Denmark is often credited with producing some of the world's happiest people according to an annual survey by the UN.
But it has struggled to integrate immigrant communities who even after generations in the country are more likely to end up in crime and unemployment than ethnic Danes, official statistics show.
- 'Yalla vote' -
Concerned by the bad rap immigrants are getting, a small group of immigrant activists have begun to get politically active.
"The integration process has sometimes failed," said Bilal Elfout, a local politician who recently launched a Facebook page called "Yalla vote", urging Danish immigrants to go to the polls on Thursday.
And three brothers of Pakistani origin last year founded the "immigrant-friendly" National Party, which wants to ease up immigration regulations, lift a ban on religious symbols such as the Islamic veil, and wants more staff in the healthcare sector.
It won't be able to field candidates in this year's election since some of the 20,000 signatures required to register a new party were filed too late, but the party says its mere existence is an important step.
"The fact that we have started a party is a sign that we want to be part of Danish society," said Yahya Hassan, a 20-year-old born to Palestinian parents who shot to fame in 2013 with a debut poetry collection criticising his violent father and the alleged hypocrisy of some Muslims who commit crime.
After briefly becoming an unlikely darling of Denmark's far-right he decided to go into politics and joined the National Party, but will run as an independent this election.

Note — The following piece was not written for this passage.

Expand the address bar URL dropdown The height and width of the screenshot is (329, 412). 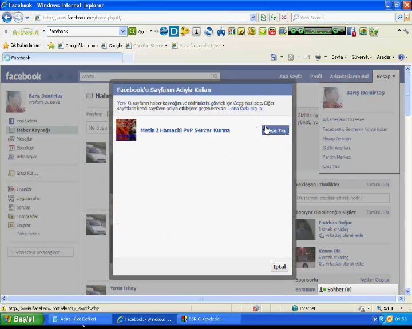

The Scandinavian branch of Islamist group Hizb ut-Tahrir last week called on Danish Muslims to boycott the election, claiming democracy was "a sinking ship".
To counter those views, Elfout urged fellow Muslims to attend a speech in Copenhagen's Grand Mosque by an imam on "the necessity and legitimacy of political work in Denmark". Some 200 people showed up.
The following day the mosque hosted a political debate with representatives from most political parties, but not the DPP.